O moçambicano Félix Mula (n. 1979) ganhou o NOVO BANCO PHOTO deste ano. Tenho a certeza que muita gente se recorda o interesse do BES na fotografia. Mas isso agora interessa pouco.
Não conhecia o trabalho de Félix Mula. Mas gosto do ar de desolação dos sítios (alguns amigos meus insistem que tenho uma fixação pelo tema de decadência), das casas coloniais abandonadas, do seu adormecimento e, sobretudo, da mudança de uso a que a incompreensão dos espaços leva.
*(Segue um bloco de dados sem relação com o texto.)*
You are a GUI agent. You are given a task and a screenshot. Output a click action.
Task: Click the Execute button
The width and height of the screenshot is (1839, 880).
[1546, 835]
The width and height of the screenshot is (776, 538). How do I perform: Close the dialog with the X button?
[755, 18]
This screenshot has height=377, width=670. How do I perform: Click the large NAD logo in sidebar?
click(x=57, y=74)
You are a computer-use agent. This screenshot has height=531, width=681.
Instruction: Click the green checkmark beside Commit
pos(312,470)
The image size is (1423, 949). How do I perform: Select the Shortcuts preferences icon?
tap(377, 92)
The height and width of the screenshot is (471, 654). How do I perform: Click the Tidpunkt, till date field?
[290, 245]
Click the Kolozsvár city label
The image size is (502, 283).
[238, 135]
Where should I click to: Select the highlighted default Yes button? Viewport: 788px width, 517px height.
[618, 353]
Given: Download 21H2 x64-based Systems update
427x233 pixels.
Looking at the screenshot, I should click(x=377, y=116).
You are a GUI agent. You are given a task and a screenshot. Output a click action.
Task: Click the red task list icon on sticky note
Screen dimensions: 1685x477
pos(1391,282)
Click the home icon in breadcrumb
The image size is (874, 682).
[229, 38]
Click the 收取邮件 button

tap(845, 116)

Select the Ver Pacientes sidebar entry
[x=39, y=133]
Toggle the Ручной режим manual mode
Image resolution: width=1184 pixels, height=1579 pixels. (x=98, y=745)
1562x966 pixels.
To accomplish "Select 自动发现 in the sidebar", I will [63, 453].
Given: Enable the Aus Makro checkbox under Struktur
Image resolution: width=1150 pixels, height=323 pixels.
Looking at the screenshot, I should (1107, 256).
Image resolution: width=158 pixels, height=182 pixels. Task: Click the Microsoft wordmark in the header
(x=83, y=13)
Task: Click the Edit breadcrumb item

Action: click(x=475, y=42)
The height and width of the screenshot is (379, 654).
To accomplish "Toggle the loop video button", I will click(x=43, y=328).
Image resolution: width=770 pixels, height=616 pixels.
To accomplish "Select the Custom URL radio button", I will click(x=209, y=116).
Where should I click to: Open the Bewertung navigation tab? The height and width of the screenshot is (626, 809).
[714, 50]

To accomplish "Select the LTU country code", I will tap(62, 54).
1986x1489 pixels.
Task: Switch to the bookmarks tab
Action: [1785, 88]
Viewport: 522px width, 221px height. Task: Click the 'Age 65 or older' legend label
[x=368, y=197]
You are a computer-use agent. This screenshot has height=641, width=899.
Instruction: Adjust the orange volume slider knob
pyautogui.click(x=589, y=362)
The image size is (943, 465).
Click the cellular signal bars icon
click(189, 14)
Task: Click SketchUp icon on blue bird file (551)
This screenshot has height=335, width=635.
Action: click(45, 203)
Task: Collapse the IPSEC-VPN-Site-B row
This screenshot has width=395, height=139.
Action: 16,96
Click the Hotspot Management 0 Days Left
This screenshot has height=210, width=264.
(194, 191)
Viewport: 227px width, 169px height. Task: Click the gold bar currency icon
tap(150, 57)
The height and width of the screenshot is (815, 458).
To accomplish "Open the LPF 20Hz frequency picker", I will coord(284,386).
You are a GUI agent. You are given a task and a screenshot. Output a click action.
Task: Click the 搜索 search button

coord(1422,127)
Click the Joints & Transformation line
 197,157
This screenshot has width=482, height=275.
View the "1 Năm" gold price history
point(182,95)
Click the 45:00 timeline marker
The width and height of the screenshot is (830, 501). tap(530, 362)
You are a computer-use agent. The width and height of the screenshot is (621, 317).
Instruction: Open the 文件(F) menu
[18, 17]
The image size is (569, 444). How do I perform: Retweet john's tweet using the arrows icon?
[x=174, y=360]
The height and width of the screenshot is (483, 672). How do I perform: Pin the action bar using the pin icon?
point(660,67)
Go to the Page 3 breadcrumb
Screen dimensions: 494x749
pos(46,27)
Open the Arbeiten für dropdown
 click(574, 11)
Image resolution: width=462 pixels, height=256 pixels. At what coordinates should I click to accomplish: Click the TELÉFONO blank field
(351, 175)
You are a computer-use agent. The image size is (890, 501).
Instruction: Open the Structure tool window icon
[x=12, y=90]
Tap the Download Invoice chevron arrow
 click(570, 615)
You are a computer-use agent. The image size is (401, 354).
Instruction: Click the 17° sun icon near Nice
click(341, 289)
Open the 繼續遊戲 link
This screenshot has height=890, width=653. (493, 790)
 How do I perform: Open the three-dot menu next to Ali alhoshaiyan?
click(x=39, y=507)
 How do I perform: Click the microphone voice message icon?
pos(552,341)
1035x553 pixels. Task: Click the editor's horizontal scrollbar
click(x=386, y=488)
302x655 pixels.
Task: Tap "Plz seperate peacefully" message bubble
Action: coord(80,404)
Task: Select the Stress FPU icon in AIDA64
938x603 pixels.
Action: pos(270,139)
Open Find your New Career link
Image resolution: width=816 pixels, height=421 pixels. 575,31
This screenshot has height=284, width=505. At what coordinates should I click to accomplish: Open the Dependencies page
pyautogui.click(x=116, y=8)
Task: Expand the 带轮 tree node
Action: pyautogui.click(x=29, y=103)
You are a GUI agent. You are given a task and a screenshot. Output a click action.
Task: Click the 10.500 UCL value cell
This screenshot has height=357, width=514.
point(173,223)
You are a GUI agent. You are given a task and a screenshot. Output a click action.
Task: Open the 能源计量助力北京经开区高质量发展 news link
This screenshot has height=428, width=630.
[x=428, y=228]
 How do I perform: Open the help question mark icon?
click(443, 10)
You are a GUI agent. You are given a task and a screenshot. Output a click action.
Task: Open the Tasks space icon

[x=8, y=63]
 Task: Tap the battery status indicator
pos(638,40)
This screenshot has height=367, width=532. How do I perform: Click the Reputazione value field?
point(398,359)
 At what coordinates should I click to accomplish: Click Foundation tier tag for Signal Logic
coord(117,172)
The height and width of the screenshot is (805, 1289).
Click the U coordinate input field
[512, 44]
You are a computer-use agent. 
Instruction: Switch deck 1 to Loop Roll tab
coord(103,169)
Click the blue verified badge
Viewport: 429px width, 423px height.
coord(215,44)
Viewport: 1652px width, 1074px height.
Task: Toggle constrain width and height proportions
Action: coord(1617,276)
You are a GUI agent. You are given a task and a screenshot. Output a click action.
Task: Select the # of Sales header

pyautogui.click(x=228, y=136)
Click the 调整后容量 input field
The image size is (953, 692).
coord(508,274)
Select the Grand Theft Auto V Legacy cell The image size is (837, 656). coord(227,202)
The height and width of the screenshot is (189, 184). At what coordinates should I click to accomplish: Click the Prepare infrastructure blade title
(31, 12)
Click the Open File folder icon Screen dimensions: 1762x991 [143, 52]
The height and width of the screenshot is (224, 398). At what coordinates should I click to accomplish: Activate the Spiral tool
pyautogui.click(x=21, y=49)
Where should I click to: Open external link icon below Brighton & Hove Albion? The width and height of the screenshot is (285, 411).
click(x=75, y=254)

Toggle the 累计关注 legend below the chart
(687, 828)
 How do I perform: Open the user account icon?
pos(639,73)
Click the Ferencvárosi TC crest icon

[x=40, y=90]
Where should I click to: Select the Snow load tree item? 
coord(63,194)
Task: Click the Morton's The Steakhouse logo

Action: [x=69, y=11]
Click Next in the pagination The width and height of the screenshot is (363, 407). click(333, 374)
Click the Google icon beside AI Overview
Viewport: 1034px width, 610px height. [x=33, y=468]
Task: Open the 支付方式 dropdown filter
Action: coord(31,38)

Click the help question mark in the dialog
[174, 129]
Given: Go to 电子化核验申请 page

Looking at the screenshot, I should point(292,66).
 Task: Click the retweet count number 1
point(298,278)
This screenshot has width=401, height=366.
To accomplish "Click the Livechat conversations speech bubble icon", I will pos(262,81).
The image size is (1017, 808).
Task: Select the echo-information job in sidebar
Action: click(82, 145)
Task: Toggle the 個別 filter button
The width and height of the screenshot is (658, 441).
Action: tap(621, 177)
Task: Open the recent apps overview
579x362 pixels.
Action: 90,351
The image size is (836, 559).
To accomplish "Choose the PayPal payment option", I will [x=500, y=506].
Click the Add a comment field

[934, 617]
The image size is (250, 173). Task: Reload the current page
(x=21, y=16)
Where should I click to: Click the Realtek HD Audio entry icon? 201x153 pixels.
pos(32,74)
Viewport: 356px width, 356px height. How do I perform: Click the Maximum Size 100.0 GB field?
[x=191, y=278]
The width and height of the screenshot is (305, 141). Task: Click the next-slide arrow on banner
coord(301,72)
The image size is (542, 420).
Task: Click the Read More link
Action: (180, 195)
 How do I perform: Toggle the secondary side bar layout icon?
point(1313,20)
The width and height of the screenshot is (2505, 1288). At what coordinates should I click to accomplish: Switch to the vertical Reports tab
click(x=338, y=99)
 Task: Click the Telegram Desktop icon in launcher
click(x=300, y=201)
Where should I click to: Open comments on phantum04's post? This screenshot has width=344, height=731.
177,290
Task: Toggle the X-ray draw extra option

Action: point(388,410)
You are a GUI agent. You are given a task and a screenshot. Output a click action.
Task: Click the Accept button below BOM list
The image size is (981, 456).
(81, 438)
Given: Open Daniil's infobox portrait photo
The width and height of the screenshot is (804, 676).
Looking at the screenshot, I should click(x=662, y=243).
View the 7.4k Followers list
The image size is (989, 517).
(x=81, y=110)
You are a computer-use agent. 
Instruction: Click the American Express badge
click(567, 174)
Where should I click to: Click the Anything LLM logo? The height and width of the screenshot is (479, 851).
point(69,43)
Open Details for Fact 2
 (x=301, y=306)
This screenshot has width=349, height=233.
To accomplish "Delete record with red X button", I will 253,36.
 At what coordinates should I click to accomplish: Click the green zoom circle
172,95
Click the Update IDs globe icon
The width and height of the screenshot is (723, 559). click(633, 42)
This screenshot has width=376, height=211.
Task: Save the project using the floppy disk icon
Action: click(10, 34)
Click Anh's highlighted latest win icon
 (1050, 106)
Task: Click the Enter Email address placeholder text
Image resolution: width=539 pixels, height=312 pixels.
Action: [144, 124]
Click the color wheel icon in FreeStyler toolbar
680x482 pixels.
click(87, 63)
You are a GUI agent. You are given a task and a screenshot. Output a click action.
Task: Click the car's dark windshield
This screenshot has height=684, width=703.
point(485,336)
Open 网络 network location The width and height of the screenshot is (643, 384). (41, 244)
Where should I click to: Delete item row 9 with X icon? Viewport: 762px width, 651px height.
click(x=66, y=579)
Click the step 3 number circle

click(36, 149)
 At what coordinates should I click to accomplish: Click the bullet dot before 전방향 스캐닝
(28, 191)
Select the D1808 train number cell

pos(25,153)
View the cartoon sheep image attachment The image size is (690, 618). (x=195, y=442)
As imagens são fortes e a ida ao CCB é inevitável.
Casa Abandonada
Deixem a casa velha! Que os pedreiros
não lhe tirem as rugas nem as gelhas.
Que não limpem de urtigas os canteiros,
que lhe deixem ficar as velhas telhas.
não lhe tirem as rugas nem as gelhas.
Que não limpem de urtigas os canteiros,
que lhe deixem ficar as velhas telhas.
Deixem a casa velha! Que a não sujem
com óleos e com tintas os pintores.
Que lhe deixem as nódoas de ferrugem,
os velhos musgos, as cansadas flores.
Que não fiquem debaixo do cimento
mais de cem anos de alegria e dor.
Não lhe pintem a chuva, o sol, o vento,
que a cor do tempo é assim: vaga e incolor.
Que tudo fique assim, parado e absorto,
no tempo sem limites, sempre igual.
Ah, não, por Deus! Como se faz a um morto,
não a sepultem sob terra e cal!
Não fechem as janelas mal fechadas,
ouçam da brisa o tímido lamento,
deixem que a vida e a morte, de mãos dadas,
vão com seu passo reflectido e lento.
Não endireitem as paredes tortas
nem desatem, da aranha, os finos laços.
Abram ao vento as desmanchadas portas,
ouçam do tempo os invisíveis passos.
Deixem que durma, quieta, ao sol do Outono,
velada pela flor, o vento, a asa.
Será talvez o derradeiro sono…
Que importa? Morra em paz a velha casa.